**Action item**
Copy the lines below verbatim, but only from the line containing "SHIPPING POLICY (290, 2373)" through the end of the data.

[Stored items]
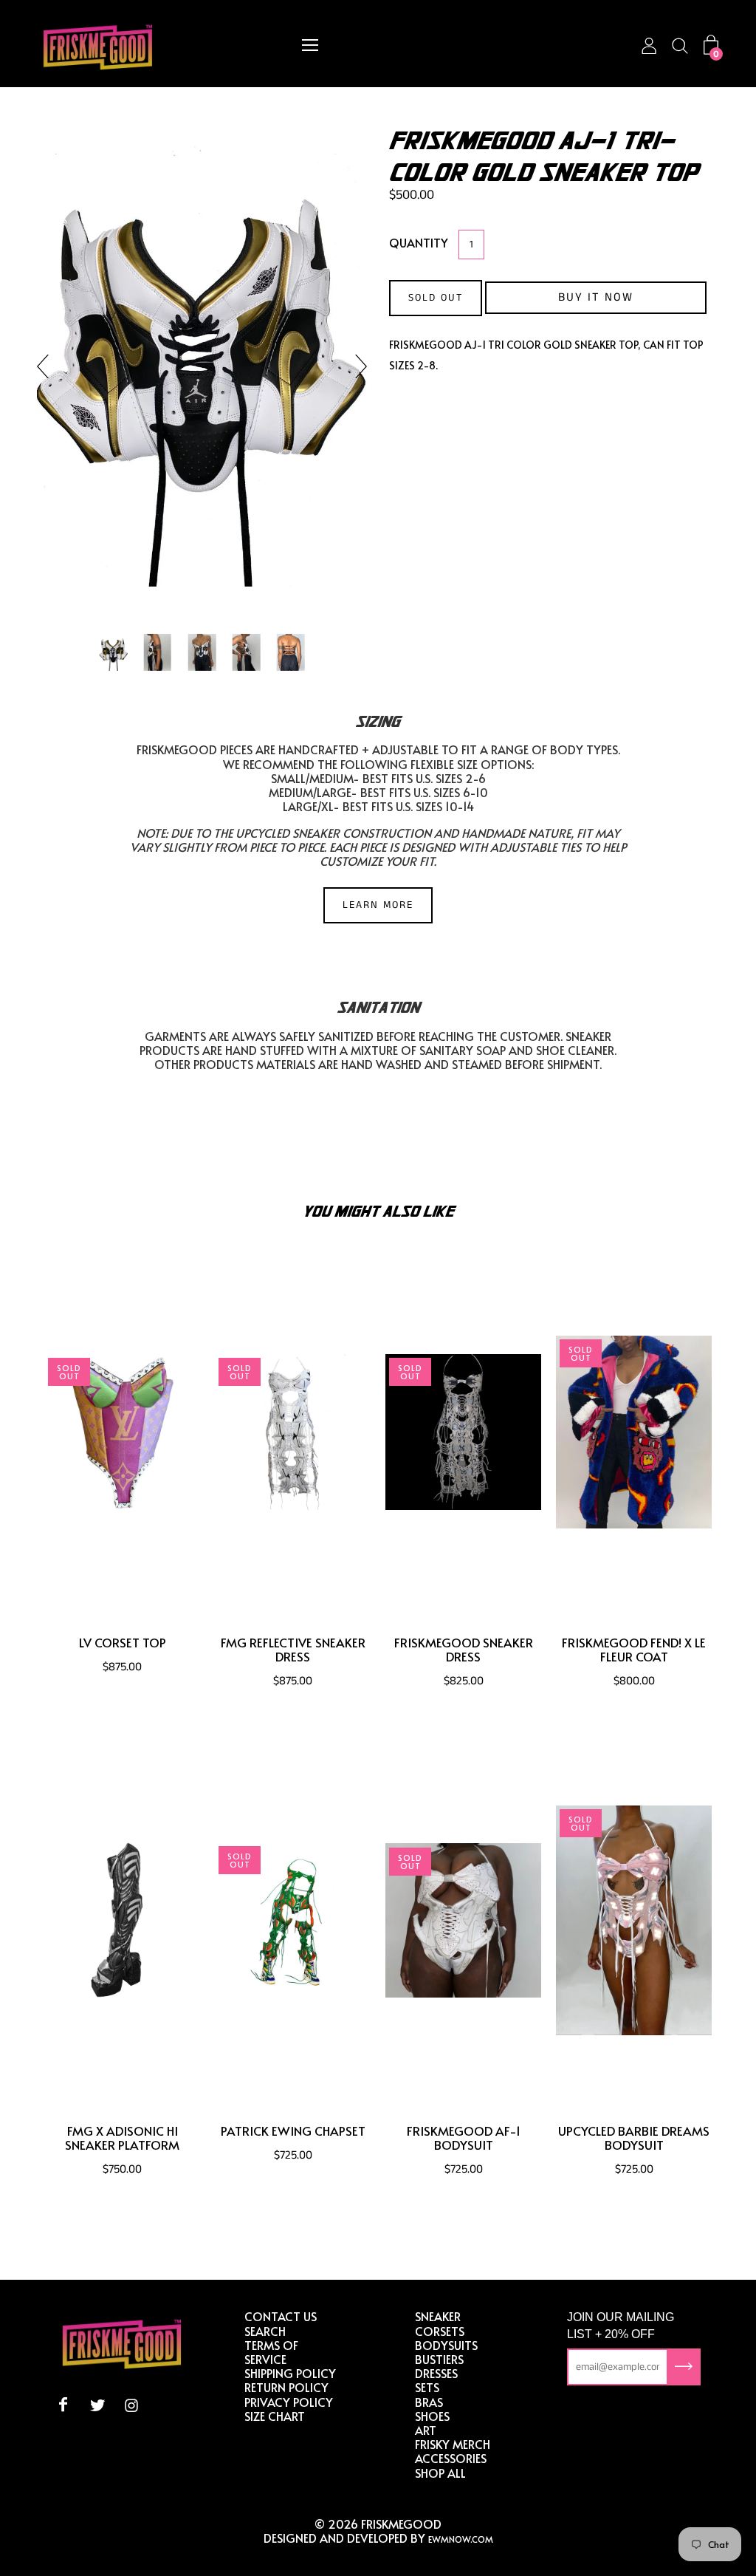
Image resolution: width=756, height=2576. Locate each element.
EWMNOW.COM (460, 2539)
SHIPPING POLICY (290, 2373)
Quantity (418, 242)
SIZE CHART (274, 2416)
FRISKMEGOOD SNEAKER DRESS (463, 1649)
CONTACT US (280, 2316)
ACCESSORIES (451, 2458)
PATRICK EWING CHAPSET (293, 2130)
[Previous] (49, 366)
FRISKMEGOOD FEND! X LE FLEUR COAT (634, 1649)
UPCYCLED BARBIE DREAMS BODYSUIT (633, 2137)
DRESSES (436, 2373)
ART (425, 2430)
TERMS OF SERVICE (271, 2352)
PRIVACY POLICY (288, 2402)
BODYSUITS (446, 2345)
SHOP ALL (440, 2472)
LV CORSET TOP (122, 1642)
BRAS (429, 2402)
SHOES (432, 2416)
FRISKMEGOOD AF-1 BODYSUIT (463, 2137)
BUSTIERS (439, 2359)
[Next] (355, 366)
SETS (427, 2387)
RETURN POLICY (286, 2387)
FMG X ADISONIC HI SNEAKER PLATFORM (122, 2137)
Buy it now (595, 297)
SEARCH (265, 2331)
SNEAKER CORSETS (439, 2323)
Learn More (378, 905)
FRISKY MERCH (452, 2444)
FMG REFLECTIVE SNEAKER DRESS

**Result**
SHIPPING POLICY (290, 2373)
Quantity (418, 242)
SIZE CHART (274, 2416)
FRISKMEGOOD SNEAKER DRESS (463, 1649)
CONTACT US (280, 2316)
ACCESSORIES (451, 2458)
PATRICK EWING CHAPSET (293, 2130)
[Previous] (49, 366)
FRISKMEGOOD FEND! X LE FLEUR COAT (634, 1649)
UPCYCLED BARBIE DREAMS BODYSUIT (633, 2137)
DRESSES (436, 2373)
ART (425, 2430)
TERMS OF SERVICE (271, 2352)
PRIVACY POLICY (288, 2402)
BODYSUITS (446, 2345)
SHOP ALL (440, 2472)
LV CORSET TOP (122, 1642)
BRAS (429, 2402)
SHOES (432, 2416)
FRISKMEGOOD AF-1 BODYSUIT (463, 2137)
BUSTIERS (439, 2359)
[Next] (355, 366)
SETS (427, 2387)
RETURN POLICY (286, 2387)
FMG X ADISONIC HI SNEAKER PLATFORM (122, 2137)
Buy it now (595, 297)
SEARCH (265, 2331)
SNEAKER CORSETS (439, 2323)
Learn More (378, 905)
FRISKY MERCH (452, 2444)
FMG REFLECTIVE SNEAKER DRESS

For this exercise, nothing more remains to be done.